多くの企業にとって、ダイバーシティの推進は大きな課題のひとつです。この記事では、社員がもつアンコンシャス・バイアスの程度を確認したいと考えている企業に向けて、アンコンシャス・バイアスの具体例やそれに対処していくための方法を解説します。組織がアンコンシャス・バイアスによる悪影響を受けないようにするため、ぜひ参考にしてください。
目次
アンコンシャス・バイアスとは?
アンコンシャス・バイアスを日本語に直訳すると「偏ったものの見方」という意味であり、無意識の思い込みを表しています。たとえば、「男性は機械の操作が得意」「女性は仕事よりも子育てを優先する」といった考え方は典型例です。すべての人が何らかのアンコンシャス・バイアスをもっており、組織に対してネガティブな影響を与える可能性があります。

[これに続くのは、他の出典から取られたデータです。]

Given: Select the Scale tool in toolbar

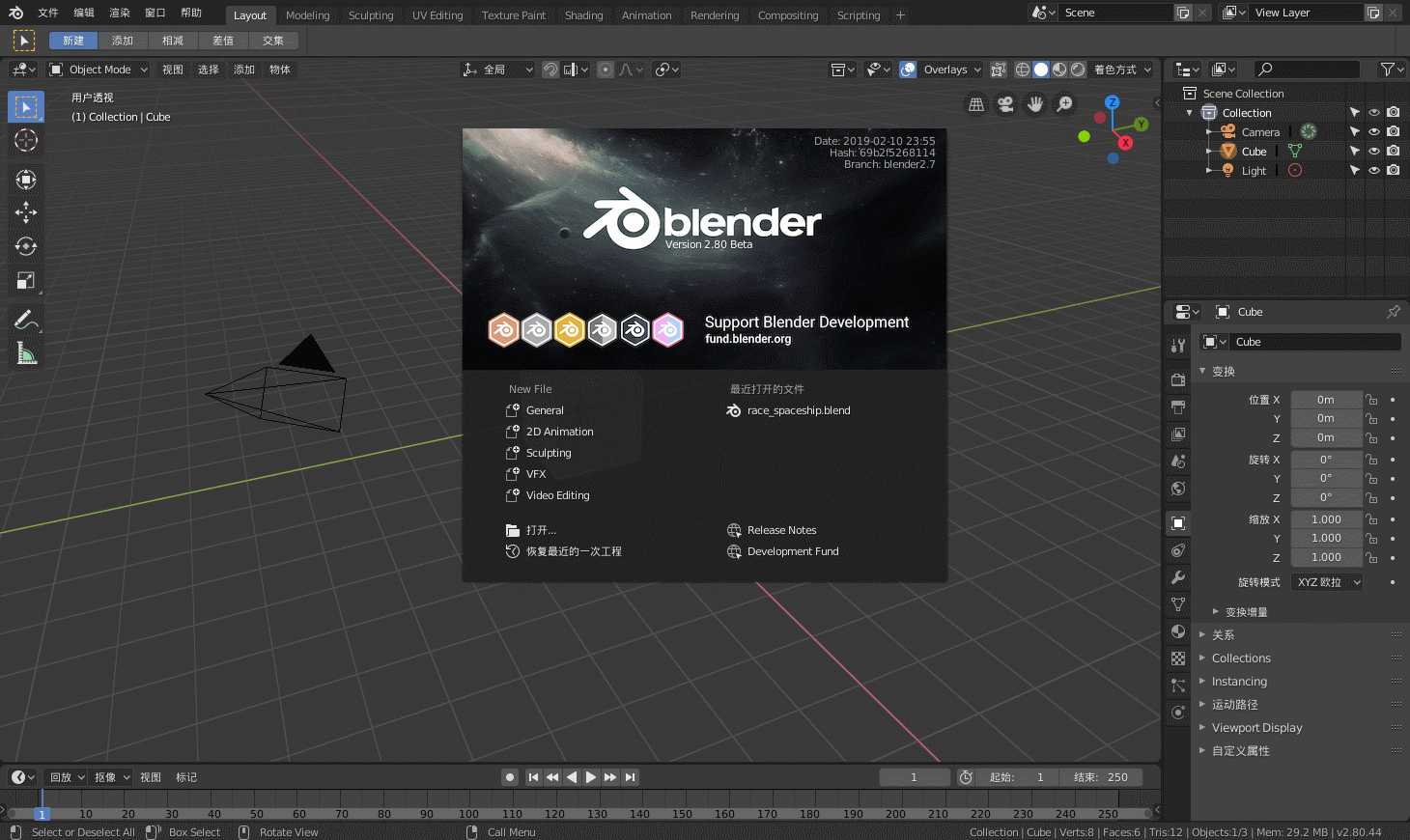Looking at the screenshot, I should pyautogui.click(x=26, y=281).
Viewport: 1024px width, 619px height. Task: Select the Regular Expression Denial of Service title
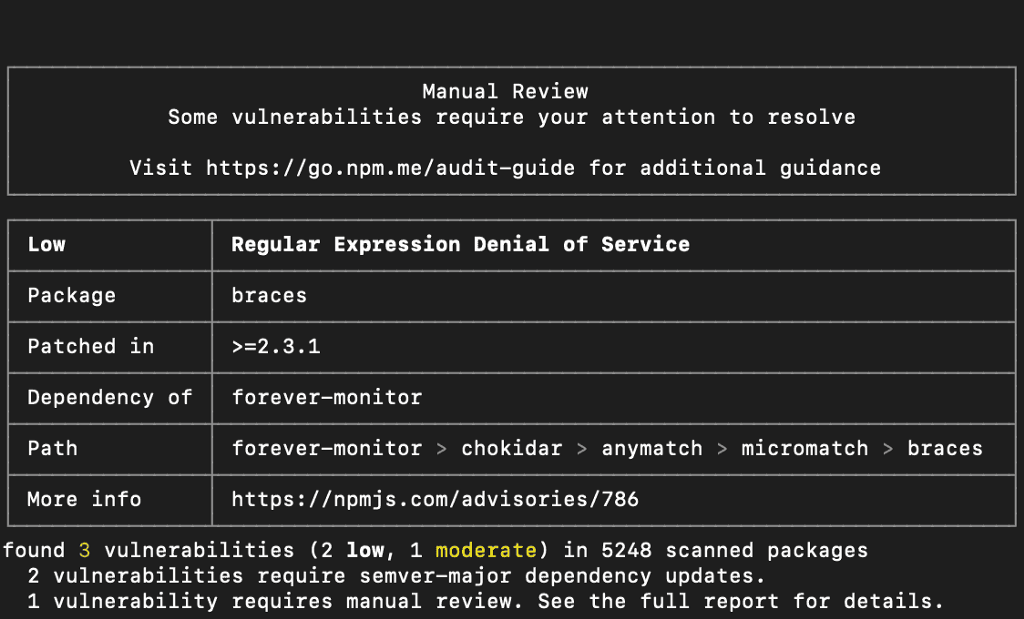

アンコンシャス・バイアスは自己防衛によって生み出される
アンコンシャス・バイアスは、その人がそれまでに接してきた情報をもとに形成されます。たとえば、過去の経験や周囲の人の意見から影響を受けている場合が多くあるものです。人は無意識のうちに、自分のなかで確立された常識や習慣を変えたくないと思っています。アンコンシャス・バイアスはそのような意識を正当化するために生じます。
周囲に対する同調圧力につながり、対人関係の問題を発生させる可能性もあるため、注意が必要です。
アンコンシャス・バイアスが注目されるようになった背景
アンコンシャス・バイアスが注目を集め始めたのは、2010年代頃からです。アメリカのGoogle社やFacebook社で社員による人種や性別に関する考え方の偏りが指摘され、組織内の多様化を認めるべきだという声が高まったのが大きなきっかけです。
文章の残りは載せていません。